Configuration variables:
# set the device to the cpu
devices <- mx.cpu()
# train the model
mx.set.seed(0)
model <- mx.model.FeedForward.create(softmax, X=train_matrix.x, y=train_matrix.y,
ctx=devices, num.round=10, array.batch.size=100,
learning.rate=0.07, momentum=0.9, eval.metric=mx.metric.accuracy,
initializer=mx.init.uniform(0.07),
epoch.end.callback=mx.callback.log.train.metric(100))
## Warning in mx.model.select.layout.train(X, y): Auto detect layout input matrix, use colmajor..
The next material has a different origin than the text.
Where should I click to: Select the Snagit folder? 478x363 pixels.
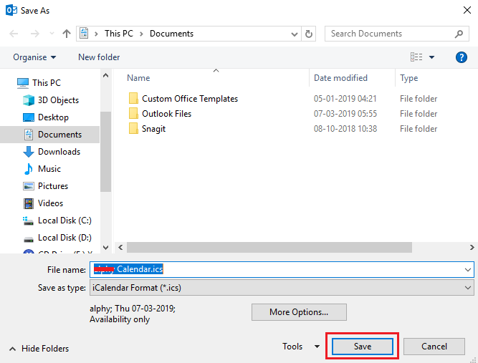pos(153,129)
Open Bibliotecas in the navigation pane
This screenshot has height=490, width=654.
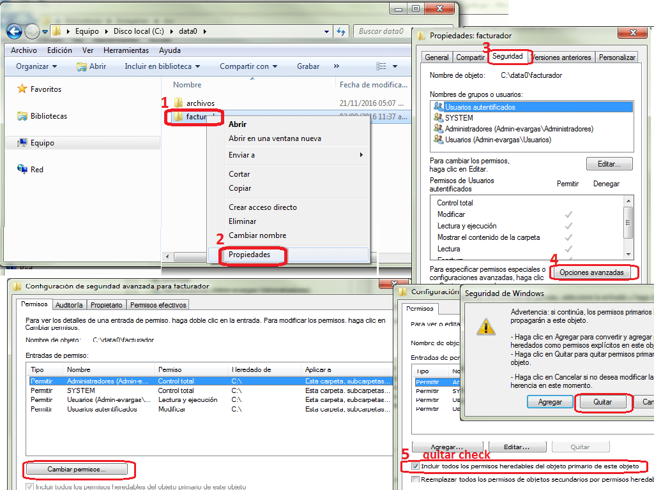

## Start training with 1 devices
## [1] Train-accuracy=0.834105011933174
## [2] Train-accuracy=0.91352380952381
## [3] Train-accuracy=0.923238095238096
## [4] Train-accuracy=0.929738095238096
## [5] Train-accuracy=0.933714285714286
## [6] Train-accuracy=0.933666666666667
## [7] Train-accuracy=0.935523809523809
## [8] Train-accuracy=0.936880952380952
## [9] Train-accuracy=0.938761904761904
## [10] Train-accuracy=0.939357142857142
The training accuracy after 10 iterations is 0.94. This took only a few seconds to run.
## Network Configuration
data <- mx.symbol.Variable("data")
fc1 <- mx.symbol.FullyConnected(data, name="fc1", num_hidden=128)
act1 <- mx.symbol.Activation(fc1, name="relu1", act_type="relu")
fc2 <- mx.symbol.FullyConnected(act1, name="fc2", num_hidden=64)
act2 <- mx.symbol.Activation(fc2, name="relu2", act_type="relu")
fc3 <- mx.symbol.FullyConnected(act2, name="fc3", num_hidden=10)
softmax <- mx.symbol.SoftmaxOutput(fc3, name="sm")
Now we can see what kind of accuracy we get with two hidden layers. The first hidden layer has 128 nodes and the second has 64 nodes.
# train the model
mx.set.seed(0)
model <- mx.model.FeedForward.create(softmax, X=train_matrix.x, y=train_matrix.y,
ctx=devices, num.round=10, array.batch.size=100,
learning.rate=0.07, momentum=0.9, eval.metric=mx.metric.accuracy,
initializer=mx.init.uniform(0.07),
epoch.end.callback=mx.callback.log.train.metric(100))
## Warning in mx.model.select.layout.train(X, y): Auto detect layout input matrix, use colmajor..
## Start training with 1 devices
## [1] Train-accuracy=0.859832935560859
## [2] Train-accuracy=0.958309523809525
## [3] Train-accuracy=0.971000000000004
## [4] Train-accuracy=0.977119047619051
## [5] Train-accuracy=0.982571428571431
## [6] Train-accuracy=0.986904761904765
## [7] Train-accuracy=0.98816666666667
## [8] Train-accuracy=0.990428571428574
## [9] Train-accuracy=0.990738095238098
## [10] Train-accuracy=0.990809523809527
Accuracy: 0.99
# get predictions
preds <- predict(model, test_matrix)
## Warning in mx.model.select.layout.predict(X, model): Auto detect layout input matrix, use colmajor..
dim(preds)
## [1] 10 28000
pred.label <- max.col(t(preds)) - 1
table(pred.label)
## pred.label
## 0 1 2 3 4 5 6 7 8 9
## 2927 3163 2734 2889 2723 2453 2764 2848 2721 2778
# output submission
submission <- data.frame(ImageId=1:ncol(test_matrix), Label=pred.label)
write.csv(submission, file='mxnet.csv', row.names=FALSE, quote=FALSE)
Kaggle score: 0.97014. This is higher than the Random Forest score. The accuracy on the test dataset is lower than the training accuracy, which is to be expected.
Model | Accuracy |
---|---|
Random Forest | 95.914% |
nnet | 90.086% |
MXNet | 97.014% |
The MXNet model with 2 hidden layers (128 and 64 hidden nodes) performed the best out of all the models tested. The model trained using MXNet was a Multilayer Perceptron. There are many other types of neural network models available and it’s also possible to do the processing on a GPU. Currently, the best result reported for neural networks is 99.79% accuracy.
Random Forest performed surprisingly well, was easy to train, and fairly quick. The limitation with Random Forest is when datasets become larger.
The nnet package is not really usuable for large datasets as it is extremely slow. But it is good as an introduction to neural networks because it’s simpler.